An international research team that includes Benny Freeman, professor in the Cockrell School’s McKetta Department of Chemical Engineering, has pioneered a new filtration technique that could dramatically reduce the amount of time it takes to extract lithium from the earth, taking the process from months and years to hours. This could improve the supply of lithium, which is essential for enabling electric vehicles and for the integration of renewable energy sources.

Inspired by the precise filtering capabilities of a living cell, the team developed a synthetic Metal-Organic Framework (MOF) channel membrane that is exactly tuned, in both size and chemistry, to filter lithium ions in an ultra-fast, one-directional and highly selective manner.

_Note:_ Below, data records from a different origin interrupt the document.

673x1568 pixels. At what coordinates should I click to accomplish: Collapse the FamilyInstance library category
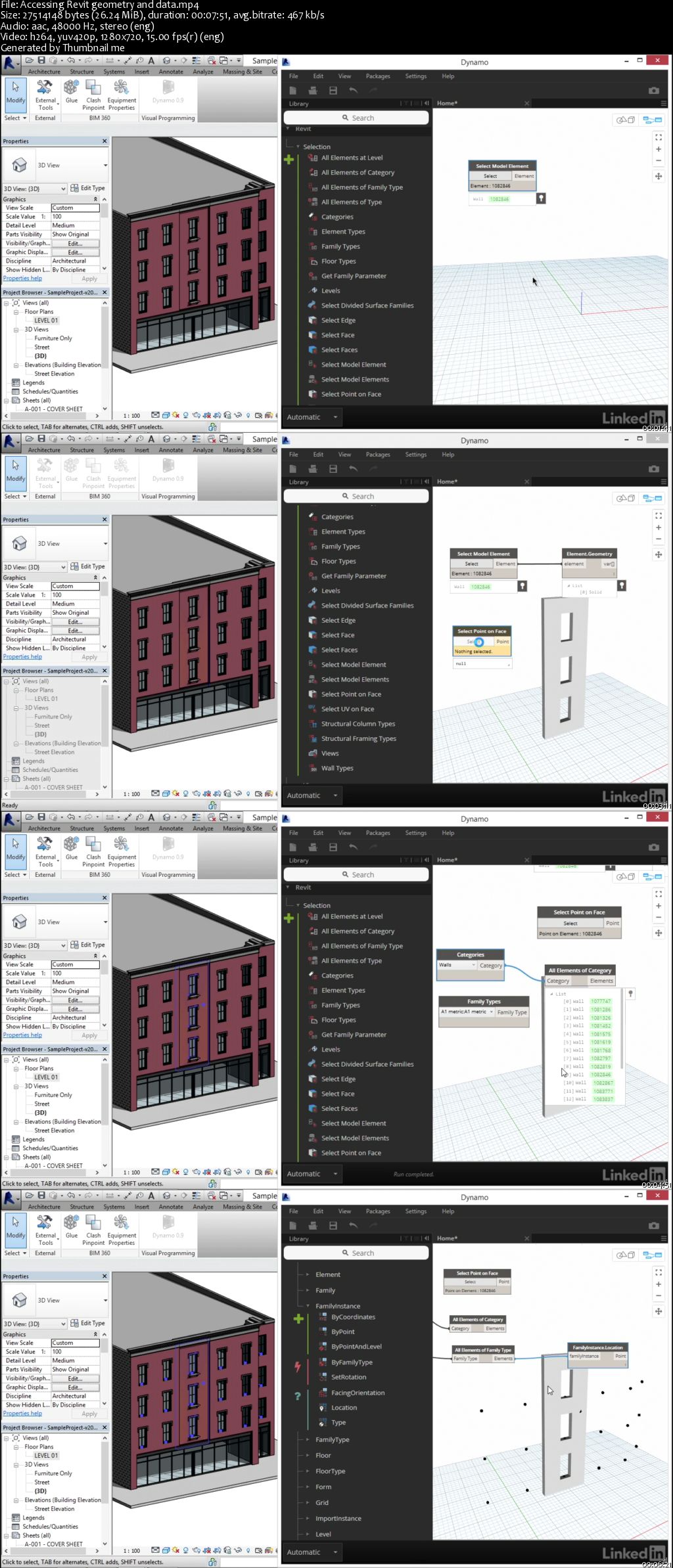[308, 1305]
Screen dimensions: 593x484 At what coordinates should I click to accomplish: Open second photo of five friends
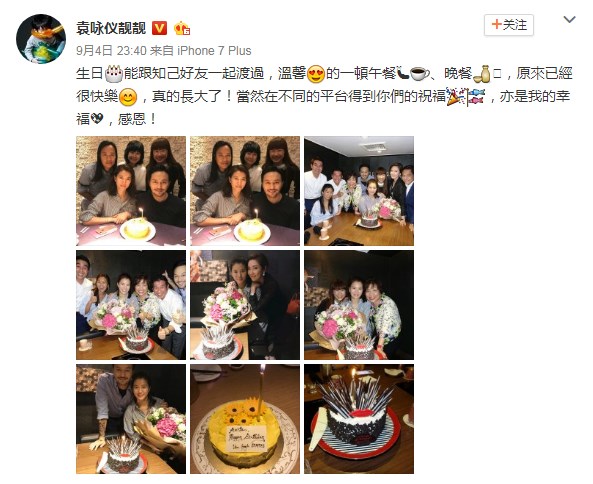coord(245,191)
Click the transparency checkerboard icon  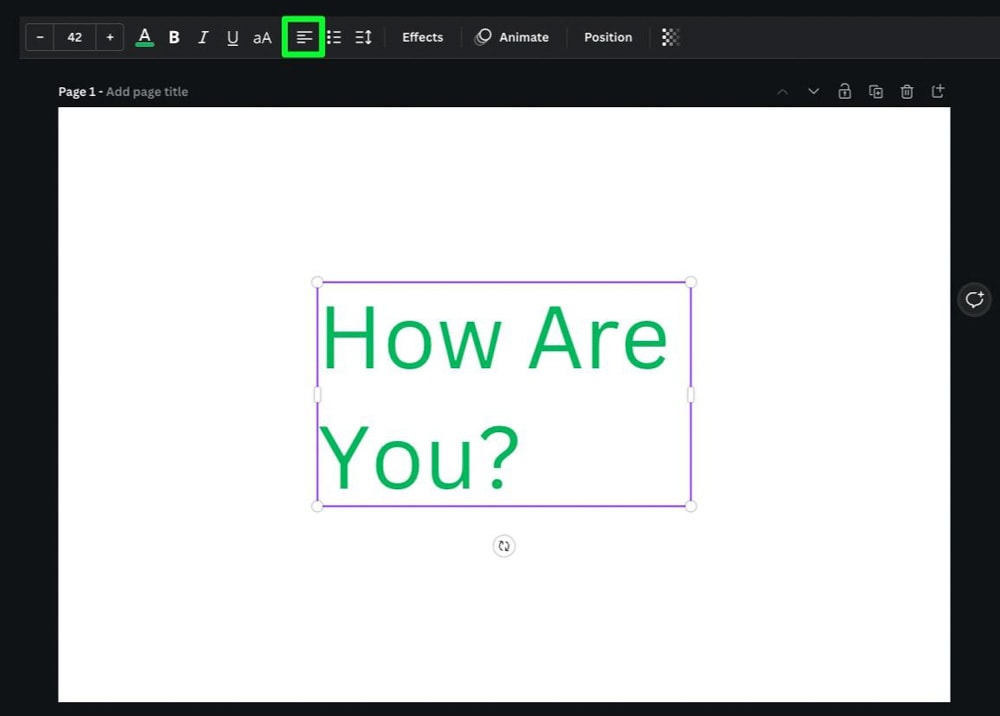point(671,37)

Their findings, presented in the March 9 issue of Nature Materials, demonstrate how their channel can mimic the filtering function, or ion selectivity, of biological ion channels embedded within a cell membrane.

This discovery opens up the possibility to create a revolutionary filtering technology that could substantially change the way in which lithium-from-brine extraction is undertaken. Lithium-from-brine extraction occurs in some sites across the U.S. but is most common in the Lithium Triangle, a region of the Andes bordering Argentina, Bolivia and Chile, which holds roughly half of the world’s lithium reserves. Preliminary studies have shown that the team’s technology has a lithium recovery rate of approximately 90 percent, significantly higher than the 30 percent recovery rate using the current solar evaporation process.

The research team was led by Monash University in Australia and, in addition to Freeman, included collaborators from CSIRO, Australia’s national science agency, and the University of Melbourne.

“Thanks to the international, interdisciplinary and collaborative team involved in this research, we are discovering new routes to very selective separation membranes,” Freeman said. “We are both enthusiastic and hopeful that the strategy outlined in this paper will provide a clear roadmap for resource recovery and low-energy water purification of many different molecular species.”

The technology is the subject of a worldwide patent application filed in 2019. Energy Exploration Technologies Inc. has since executed a worldwide exclusive license to commercialize it.

“It’s truly an honor to work with such brilliant scientists at all of these organizations,” said Teague Egan, founder and CEO of Energy Exploration Technologies. “This breakthrough invention will literally change the way lithium is produced and how we power our future.”

Benny Freeman is an expert in polymer membranes for liquid, gas and vapor separations. He leads the Center for Materials for Water and Energy SysTems (M-WET), a multi-university research center headquartered at UT Austin that addresses basic knowledge gaps in the development of next-generation, polymer membrane-based water purification technologies.